Dienhart et al. investigated the impact of single low-level exposures to the most powerful form of dioxin, 2,3,7,8-tetrachlorodibenzo-p-dioxin (or TCDD) on development of the reproductive tract in fetal rats. It had been found previously that female rats exposed to TCDD on a specific day during gestation (Day 15) showed delayed puberty, reduced ovarian weight, and malformations in the external genitalia (Gray and Ostby 1995, Flaws et al. 1997). Dienhart et al. were interested in when and how the malformation occurs to gain insight into the ways that dioxin causes developmental damage.
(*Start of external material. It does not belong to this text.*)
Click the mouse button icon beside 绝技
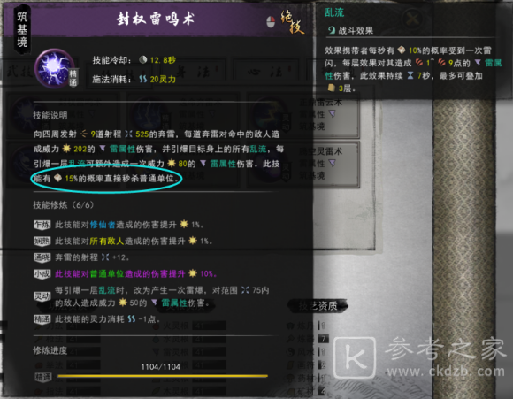271,22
They found that the defect begins to be observable within 4 days of dioxin ingestion by the mother rat. The effects are profound and readily visible, and involve at least two different aspects of female reproductive tract development: regression of the Wolffian ducts and fusion of the Mullerian ducts.

They conclude by drawing attention to the importance of considering non-cancer endpoints of dioxin: "In conclusion, although dioxin is a recognized human carcinogen, these studies demonstrate that prenatal exposure to TCDD, in some species, can have subtle yet profound noncarcinogenic effects on the development of the female reproductive system. The fact that TCDD can alter prenatal development of the rat vagina raises concerns that TCDD may elicit other changes in these tissues, changes that may not become apparent until later in development or during reproductive life."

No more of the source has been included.